The lower the expense ratio is, the lesser investments are compromised to administrative costs. Although it is tempting for investors to look for funds that have the lowest expense ratios, sometimes expensive funds ( for example, actively managed ETFs) have such strong performance in the market that it proves to be worthy of that high cost.

iii) Performance:

Even though the performance of an ETF does not define the possibility of low or high future returns, this is still a very widely used metric to compare different ETFs.

iv) Holding:

The portfolios that different funds have often worked as a screening decision for the investors and helped them to compare and differentiate between different holdings of every possible investment in ETFs.

v) Commissions:

A lot of ETFs don't have commissions, which means that they could be without any unnecessary fees in order to complete the trade. However, checking if this could be the deal-breaker is worth it.

Advantages and Disadvantages of ETFs

ETFs have lower average costs as everything is expensive nowadays, and for an investor, it would be a battle to individually buy all the stocks held in an EFT portfolio. The job of an investor is just to buy one transaction and sell the other, which results in lesser broker commissions than usual as it is not common for trades to do the trades themselves. Brokers usually cost money from the commission for every trade they help in. Some brokers lower the cost even more for the investors by offering no commission trading on some low-cost ETFs.

ETF Full Form

The expense ratio of an ETF refers to the cost needed to manage and operate the fund. Usually, ETFs have low expenses as they track an index. To understand it, let us consider that an ETF is tracking the S&P 500 index; it might have all the 500 stocks from S&P, making it a passively managed fund which demands less time. Although, all ETFs don't track an index passively, and therefore they have a greater expense ratio.

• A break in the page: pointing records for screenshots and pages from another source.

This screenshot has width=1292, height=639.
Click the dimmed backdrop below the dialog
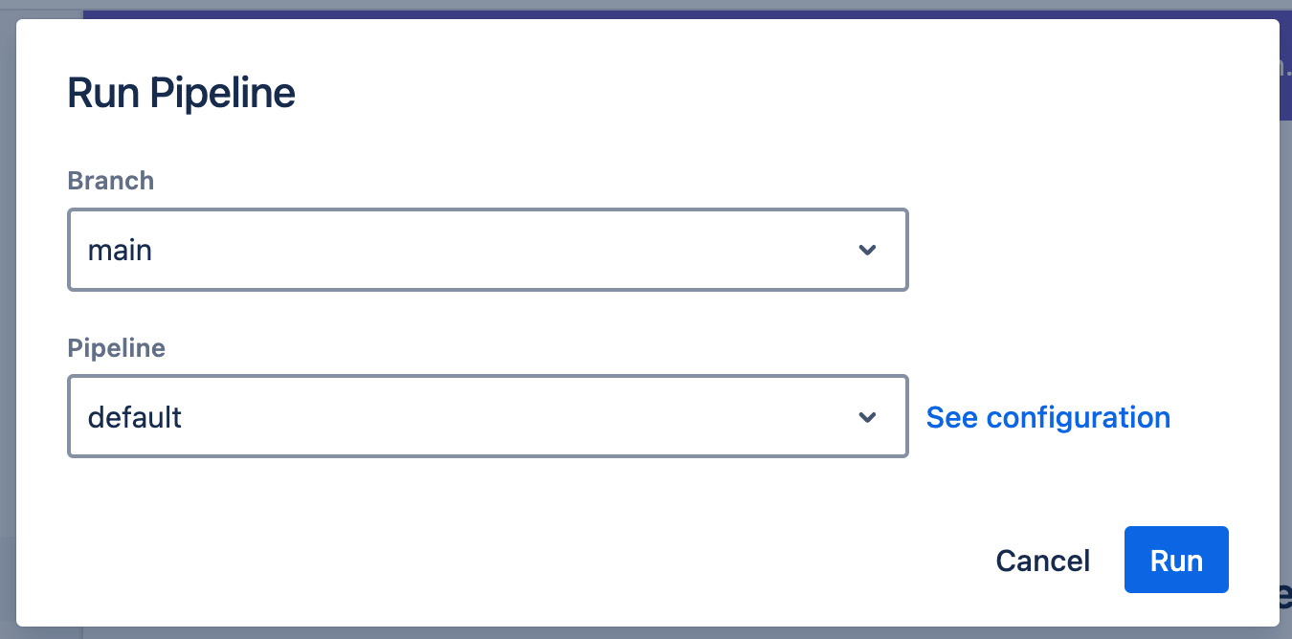(574, 633)
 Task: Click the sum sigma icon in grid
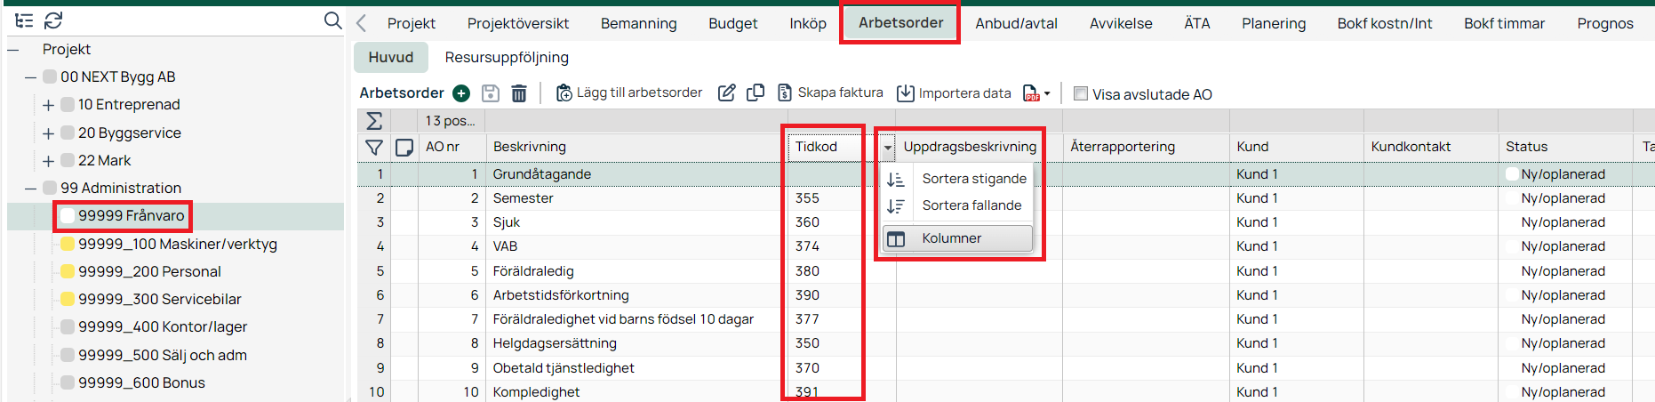point(374,121)
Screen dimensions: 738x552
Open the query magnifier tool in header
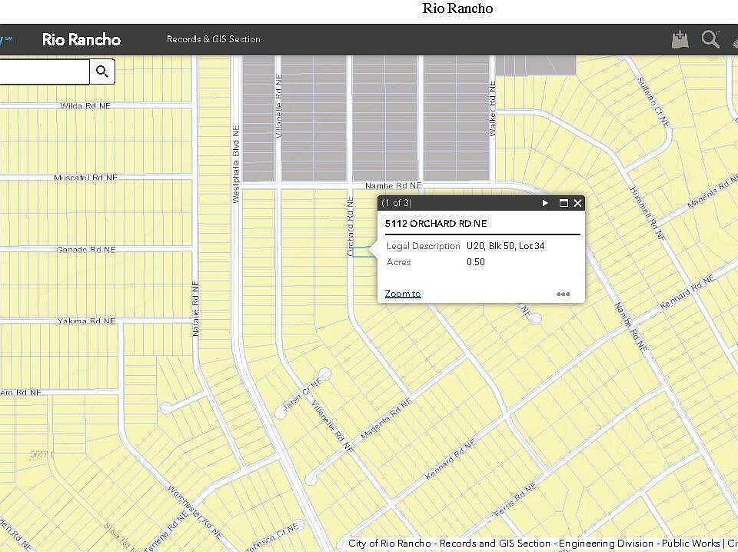pos(711,39)
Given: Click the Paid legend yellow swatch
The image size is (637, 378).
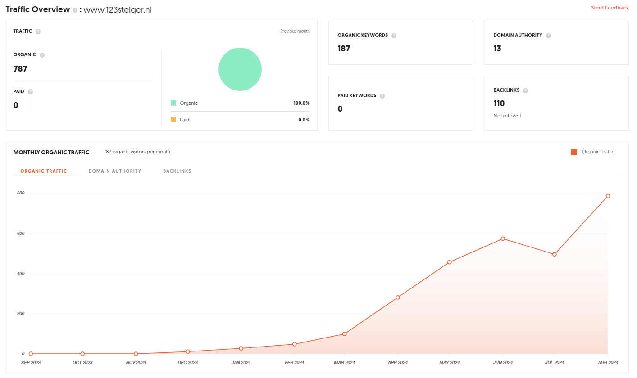Looking at the screenshot, I should 173,120.
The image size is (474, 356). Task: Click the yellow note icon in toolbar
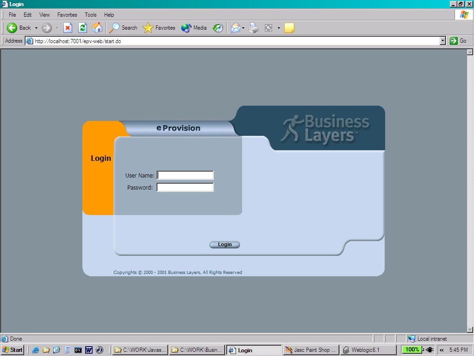(x=289, y=28)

Some advantages of ETFs are:-

  • It gives access to a number of stocks across various industries.
  • ETFs have a lower expense ratio and less number of broker commissions.
  • Risk management can be performed through diversification.
  • There are some ETFs that solely focus on the targeted industries.

A few negatives about ETFs are that-

  • Exchange-traded funds that are actively managed cost a lot of money.
  • ETFs that are focused on single industries hinder diversification.
  • If there is a lack of liquidity, then transactions are hindered.


Because of the different benefits offered by ETFs, they are considered essential for the economy. The liquidity, versatility, and low trading costs that come with ETFs make them a very popular vehicle for investment. Investors across the globe are very much interested in exploring the various offers of ETFs. Some investors also want to make ETF investment the main focus of their portfolio.

ETFs can be beneficial as they provide lower operating costs as compared to traditional open-end funds. ETFs can be of great use as they provide greater transparency, flexible trading etc.

Exchange-traded funds (ETFs) take the benefits of mutual fund investing to the next level. ETFs can offer lower operating costs than traditional open-end funds, flexible trading, greater transparency, and better tax efficiency in taxable accounts. There are drawbacks, however, including trading costs and learning complexities of the product. Most informed financial experts agree that the pluses of ETFs overshadow the minuses by a sizable margin.